U.S.’s AAA at Risk If Congress Fails on Debt Limit, Fitch Says
(Bloomberg) -- The U.S.’s AAA sovereign rating could be at risk if Congress fails to raise the federal debt limit, forcing the Treasury into a payments default, according to Fitch Ratings.
In an echo of the turmoil of the 2011 debt-limit showdown -- when S&P Global Ratings downgraded the U.S. from AAA, roiling global financial markets for a time -- Fitch said Friday that delayed or defaulted payments by the Treasury, even on items other than Treasury securities, “would likely undermine the U.S.’s ‘AAA’ status.”
Fitch, which has had a “negative outlook” on the sovereign AAA U.S. rating since July 2020, underscored that it “believes that the debt limit will be raised or suspended in time to avert a default event.”
“But if this were not done in a timely manner, political brinkmanship and reduced financing flexibility could increase the risk of a U.S. sovereign default,” Fitch said.
The warning comes ahead of the latest attempt by congressional Democrats to suspend the federal debt limit, which kicked back in at the start of August. Senate Majority Leader Chuck Schumer plans to seek a vote as soon as early next week on the debt-limit suspension bill the House passed on Wednesday.

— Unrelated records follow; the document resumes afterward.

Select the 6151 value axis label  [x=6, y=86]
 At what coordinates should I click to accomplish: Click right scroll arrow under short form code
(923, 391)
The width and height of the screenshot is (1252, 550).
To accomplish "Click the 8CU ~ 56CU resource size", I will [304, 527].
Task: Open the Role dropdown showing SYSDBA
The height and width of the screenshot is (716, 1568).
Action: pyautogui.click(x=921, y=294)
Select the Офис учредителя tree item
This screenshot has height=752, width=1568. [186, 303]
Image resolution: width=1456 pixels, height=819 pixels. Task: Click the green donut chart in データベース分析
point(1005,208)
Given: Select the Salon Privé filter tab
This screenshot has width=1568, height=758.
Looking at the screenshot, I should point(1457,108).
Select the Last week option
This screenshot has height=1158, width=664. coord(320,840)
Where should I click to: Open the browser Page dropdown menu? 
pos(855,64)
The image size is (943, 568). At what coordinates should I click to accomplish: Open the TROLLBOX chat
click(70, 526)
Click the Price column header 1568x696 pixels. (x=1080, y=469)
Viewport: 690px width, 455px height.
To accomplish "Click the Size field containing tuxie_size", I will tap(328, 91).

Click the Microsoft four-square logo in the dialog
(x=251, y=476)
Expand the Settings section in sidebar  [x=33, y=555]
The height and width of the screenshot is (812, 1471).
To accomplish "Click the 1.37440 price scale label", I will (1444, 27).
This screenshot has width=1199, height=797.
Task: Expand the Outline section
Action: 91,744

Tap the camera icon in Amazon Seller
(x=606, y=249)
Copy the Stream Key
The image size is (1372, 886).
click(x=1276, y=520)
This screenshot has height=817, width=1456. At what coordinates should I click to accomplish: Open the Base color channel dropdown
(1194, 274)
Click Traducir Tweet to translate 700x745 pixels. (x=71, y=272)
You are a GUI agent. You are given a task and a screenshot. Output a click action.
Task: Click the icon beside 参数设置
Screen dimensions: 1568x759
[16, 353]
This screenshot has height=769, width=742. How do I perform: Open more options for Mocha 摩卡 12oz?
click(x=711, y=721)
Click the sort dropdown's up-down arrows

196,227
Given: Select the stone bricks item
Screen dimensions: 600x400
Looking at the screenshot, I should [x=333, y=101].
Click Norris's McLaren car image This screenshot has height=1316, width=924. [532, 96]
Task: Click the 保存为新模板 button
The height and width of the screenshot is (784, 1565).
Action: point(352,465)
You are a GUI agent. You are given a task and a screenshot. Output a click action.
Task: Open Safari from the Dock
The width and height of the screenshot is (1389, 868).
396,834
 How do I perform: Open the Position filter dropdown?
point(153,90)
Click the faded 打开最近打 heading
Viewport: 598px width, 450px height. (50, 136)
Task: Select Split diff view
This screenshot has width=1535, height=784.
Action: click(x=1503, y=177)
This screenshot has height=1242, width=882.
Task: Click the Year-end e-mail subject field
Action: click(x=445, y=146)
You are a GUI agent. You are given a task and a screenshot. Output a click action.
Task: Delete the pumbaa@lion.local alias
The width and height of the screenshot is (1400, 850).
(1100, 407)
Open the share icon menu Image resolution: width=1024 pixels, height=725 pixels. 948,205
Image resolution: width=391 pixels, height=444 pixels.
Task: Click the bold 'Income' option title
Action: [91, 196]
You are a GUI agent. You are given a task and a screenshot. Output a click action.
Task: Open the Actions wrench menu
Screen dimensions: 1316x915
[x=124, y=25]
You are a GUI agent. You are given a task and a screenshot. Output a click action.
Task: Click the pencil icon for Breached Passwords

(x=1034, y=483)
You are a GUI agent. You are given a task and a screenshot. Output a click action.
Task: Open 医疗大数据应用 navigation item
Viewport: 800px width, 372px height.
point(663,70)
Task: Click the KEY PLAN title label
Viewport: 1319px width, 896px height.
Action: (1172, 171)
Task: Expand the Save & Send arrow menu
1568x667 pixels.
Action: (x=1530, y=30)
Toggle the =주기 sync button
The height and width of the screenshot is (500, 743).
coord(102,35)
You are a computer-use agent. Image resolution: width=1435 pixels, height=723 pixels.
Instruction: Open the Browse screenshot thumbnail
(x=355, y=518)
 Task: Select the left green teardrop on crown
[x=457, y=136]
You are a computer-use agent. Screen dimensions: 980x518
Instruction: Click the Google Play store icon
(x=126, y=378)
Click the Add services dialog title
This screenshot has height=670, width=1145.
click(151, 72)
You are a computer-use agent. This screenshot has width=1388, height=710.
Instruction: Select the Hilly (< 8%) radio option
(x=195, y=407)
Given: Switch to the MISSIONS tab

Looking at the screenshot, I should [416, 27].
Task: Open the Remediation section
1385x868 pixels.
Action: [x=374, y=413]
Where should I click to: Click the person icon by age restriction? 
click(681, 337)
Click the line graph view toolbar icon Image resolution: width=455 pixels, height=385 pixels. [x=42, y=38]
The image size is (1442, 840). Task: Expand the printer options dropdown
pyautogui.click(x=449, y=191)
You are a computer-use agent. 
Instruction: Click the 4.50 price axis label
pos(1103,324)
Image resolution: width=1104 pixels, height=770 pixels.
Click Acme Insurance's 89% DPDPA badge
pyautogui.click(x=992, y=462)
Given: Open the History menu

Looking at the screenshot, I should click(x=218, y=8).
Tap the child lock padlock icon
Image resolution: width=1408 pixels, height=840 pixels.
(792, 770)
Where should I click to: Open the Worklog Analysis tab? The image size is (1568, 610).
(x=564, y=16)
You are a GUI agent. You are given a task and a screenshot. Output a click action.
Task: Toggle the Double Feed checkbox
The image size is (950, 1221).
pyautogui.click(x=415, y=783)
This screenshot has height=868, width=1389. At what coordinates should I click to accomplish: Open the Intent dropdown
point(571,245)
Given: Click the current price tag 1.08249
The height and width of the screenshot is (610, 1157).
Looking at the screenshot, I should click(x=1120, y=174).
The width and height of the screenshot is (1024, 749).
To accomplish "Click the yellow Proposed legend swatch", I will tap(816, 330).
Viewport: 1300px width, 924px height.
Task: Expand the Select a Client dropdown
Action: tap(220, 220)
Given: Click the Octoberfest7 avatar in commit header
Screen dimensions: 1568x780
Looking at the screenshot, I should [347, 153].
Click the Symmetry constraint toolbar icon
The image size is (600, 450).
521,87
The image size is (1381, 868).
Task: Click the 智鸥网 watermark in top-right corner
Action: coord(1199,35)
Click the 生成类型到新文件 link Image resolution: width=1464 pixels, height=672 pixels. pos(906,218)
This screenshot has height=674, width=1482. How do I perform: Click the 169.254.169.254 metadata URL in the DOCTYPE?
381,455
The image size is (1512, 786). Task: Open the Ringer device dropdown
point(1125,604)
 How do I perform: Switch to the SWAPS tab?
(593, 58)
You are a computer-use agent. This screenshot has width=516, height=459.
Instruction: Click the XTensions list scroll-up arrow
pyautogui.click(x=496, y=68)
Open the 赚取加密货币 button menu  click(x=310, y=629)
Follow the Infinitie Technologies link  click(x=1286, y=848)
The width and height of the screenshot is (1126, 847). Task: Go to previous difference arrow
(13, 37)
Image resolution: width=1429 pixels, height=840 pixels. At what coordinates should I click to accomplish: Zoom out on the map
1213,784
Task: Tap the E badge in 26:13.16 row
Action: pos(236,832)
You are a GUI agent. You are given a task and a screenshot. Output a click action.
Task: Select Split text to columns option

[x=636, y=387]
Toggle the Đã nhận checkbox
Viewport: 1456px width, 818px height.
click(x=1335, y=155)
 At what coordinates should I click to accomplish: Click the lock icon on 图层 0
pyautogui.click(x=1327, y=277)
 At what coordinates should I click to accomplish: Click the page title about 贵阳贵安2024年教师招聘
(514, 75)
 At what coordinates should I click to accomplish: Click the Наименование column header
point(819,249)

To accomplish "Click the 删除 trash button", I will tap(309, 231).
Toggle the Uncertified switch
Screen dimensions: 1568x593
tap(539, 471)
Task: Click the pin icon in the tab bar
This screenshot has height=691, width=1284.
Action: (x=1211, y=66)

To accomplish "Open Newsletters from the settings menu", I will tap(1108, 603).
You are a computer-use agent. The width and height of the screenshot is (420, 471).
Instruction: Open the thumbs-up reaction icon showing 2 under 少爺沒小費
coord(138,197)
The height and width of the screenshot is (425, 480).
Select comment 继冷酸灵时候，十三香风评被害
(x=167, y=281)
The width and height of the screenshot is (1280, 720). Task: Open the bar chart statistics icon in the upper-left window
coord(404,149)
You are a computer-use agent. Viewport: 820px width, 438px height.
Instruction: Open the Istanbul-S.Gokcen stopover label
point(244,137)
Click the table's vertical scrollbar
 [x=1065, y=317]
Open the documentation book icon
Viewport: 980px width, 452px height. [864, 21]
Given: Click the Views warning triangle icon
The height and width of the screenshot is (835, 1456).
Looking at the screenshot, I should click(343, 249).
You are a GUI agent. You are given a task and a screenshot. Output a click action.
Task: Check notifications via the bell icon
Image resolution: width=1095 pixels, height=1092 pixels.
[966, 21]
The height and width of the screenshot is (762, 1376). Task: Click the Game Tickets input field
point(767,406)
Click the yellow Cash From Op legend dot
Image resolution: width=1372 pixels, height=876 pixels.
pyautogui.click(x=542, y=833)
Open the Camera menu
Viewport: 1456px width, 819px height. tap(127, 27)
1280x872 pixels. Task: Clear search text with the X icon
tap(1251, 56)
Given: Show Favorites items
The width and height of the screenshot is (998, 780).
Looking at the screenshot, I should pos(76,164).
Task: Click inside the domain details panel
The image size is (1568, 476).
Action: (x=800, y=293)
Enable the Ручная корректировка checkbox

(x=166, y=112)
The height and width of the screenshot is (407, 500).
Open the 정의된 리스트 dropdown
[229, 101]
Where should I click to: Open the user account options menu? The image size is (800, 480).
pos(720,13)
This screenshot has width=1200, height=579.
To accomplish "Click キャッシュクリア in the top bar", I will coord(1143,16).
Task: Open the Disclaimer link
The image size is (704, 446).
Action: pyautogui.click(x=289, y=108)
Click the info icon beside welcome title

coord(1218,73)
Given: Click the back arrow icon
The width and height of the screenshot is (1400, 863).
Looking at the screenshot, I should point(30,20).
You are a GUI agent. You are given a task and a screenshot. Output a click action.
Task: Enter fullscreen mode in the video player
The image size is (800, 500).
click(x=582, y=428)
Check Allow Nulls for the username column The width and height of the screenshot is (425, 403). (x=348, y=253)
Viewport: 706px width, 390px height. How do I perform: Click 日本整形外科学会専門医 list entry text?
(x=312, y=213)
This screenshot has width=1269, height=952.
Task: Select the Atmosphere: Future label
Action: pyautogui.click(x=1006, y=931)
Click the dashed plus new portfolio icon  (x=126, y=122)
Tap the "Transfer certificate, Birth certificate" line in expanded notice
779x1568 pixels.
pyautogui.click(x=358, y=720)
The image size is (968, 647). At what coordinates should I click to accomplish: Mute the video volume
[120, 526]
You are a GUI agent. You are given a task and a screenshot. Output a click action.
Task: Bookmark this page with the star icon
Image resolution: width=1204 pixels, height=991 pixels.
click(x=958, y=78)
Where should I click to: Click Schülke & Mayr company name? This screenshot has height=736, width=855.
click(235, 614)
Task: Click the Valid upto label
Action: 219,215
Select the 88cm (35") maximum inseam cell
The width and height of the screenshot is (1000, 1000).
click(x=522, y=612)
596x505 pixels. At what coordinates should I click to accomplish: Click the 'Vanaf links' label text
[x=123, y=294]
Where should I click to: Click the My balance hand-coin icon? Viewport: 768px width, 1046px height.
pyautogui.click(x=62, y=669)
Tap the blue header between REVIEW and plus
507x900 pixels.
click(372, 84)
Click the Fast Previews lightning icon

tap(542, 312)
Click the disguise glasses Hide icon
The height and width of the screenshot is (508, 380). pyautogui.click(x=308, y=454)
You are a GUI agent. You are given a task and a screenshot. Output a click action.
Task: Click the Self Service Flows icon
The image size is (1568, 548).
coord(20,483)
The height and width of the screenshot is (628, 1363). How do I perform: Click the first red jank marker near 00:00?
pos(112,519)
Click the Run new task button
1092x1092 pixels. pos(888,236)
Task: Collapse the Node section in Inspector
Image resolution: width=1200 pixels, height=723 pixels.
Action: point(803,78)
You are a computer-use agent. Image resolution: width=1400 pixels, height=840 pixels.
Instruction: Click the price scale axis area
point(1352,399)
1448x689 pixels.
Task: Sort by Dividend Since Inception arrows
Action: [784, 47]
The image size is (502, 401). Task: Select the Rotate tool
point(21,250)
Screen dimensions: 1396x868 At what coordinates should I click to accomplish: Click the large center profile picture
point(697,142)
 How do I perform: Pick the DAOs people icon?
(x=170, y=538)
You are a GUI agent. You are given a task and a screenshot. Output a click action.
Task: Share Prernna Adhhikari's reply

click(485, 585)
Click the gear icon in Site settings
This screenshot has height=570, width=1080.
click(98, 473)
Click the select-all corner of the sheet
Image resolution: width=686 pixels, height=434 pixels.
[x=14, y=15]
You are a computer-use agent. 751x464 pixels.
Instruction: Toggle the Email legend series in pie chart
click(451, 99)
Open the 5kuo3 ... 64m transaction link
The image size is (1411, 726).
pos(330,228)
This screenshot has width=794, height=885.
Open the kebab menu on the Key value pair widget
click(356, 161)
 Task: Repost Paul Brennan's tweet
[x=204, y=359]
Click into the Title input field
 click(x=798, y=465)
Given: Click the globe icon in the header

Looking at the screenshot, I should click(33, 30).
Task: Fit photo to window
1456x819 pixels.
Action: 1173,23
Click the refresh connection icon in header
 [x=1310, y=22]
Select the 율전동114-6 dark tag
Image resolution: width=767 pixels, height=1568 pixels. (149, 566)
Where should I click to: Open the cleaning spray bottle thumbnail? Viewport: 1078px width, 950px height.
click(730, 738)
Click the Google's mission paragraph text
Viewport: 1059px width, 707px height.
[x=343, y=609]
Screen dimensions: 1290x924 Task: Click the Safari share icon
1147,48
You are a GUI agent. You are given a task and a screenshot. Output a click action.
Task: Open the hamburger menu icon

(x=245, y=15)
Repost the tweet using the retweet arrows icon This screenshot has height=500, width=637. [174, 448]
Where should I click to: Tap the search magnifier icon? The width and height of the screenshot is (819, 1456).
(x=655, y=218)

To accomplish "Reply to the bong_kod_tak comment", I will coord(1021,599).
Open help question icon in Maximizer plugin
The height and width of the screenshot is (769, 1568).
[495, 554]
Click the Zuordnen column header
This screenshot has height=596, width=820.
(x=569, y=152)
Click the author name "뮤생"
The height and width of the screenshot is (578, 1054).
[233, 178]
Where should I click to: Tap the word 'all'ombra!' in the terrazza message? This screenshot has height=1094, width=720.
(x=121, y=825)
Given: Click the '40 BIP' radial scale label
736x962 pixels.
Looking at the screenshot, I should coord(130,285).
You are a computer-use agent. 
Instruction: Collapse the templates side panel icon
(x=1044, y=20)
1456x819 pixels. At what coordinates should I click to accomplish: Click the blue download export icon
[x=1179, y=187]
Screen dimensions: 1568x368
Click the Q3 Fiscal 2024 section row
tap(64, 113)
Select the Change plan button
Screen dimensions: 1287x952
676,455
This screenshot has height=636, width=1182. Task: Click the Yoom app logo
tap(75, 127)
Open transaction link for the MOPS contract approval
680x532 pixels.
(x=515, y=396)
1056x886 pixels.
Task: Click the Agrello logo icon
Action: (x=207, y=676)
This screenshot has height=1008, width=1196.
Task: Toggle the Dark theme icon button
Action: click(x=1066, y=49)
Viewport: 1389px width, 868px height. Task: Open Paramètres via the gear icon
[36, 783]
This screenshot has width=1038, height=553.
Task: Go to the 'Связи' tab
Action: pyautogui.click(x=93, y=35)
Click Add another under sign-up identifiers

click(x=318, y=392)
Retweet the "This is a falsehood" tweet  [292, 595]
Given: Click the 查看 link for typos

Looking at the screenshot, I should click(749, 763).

Republicans are likely to block that vote, as they did with legislation on Monday, when Democrats attached a debt-ceiling suspension to a stopgap spending bill.
GOP lawmakers have argued that Democrats should use the so-called reconciliation route to increase the debt limit. That’s the parliamentary procedure that bypasses a filibuster, which Democrats used to enact the $1.9 trillion pandemic-relief bill in March and are currently using to advance an up-to-$3.5 trillion social spending package.
That route, however, could potentially take two weeks or so and require multiple, lengthy rounds of votes on politically charged amendments.
Democratic congressional leaders are pushing Republican senators to avoid blocking a vote on a simple bill to suspend the debt limit until December 2022.
Treasury Secretary Janet Yellen has warned the Treasury could run out of cash as around Oct. 18. In that case, it would need to decide whether to prioritize payments on Treasuries over other federal obligations. While the Treasury has said it won’t engage in prioritization, many in the bond market anticipate that that would happen.
Fitch underscored its view that prioritization may not be enough to sustain full confidence in the current, top rating for the U.S.
“The economic impact of debt prioritization and the potential damage to investor confidence in the full faith and credit of the U.S. (which enables its ‘AAA’ rating to tolerate such high public debt) may not be compatible with an ‘AAA’ rating,” Fitch said in its release Friday.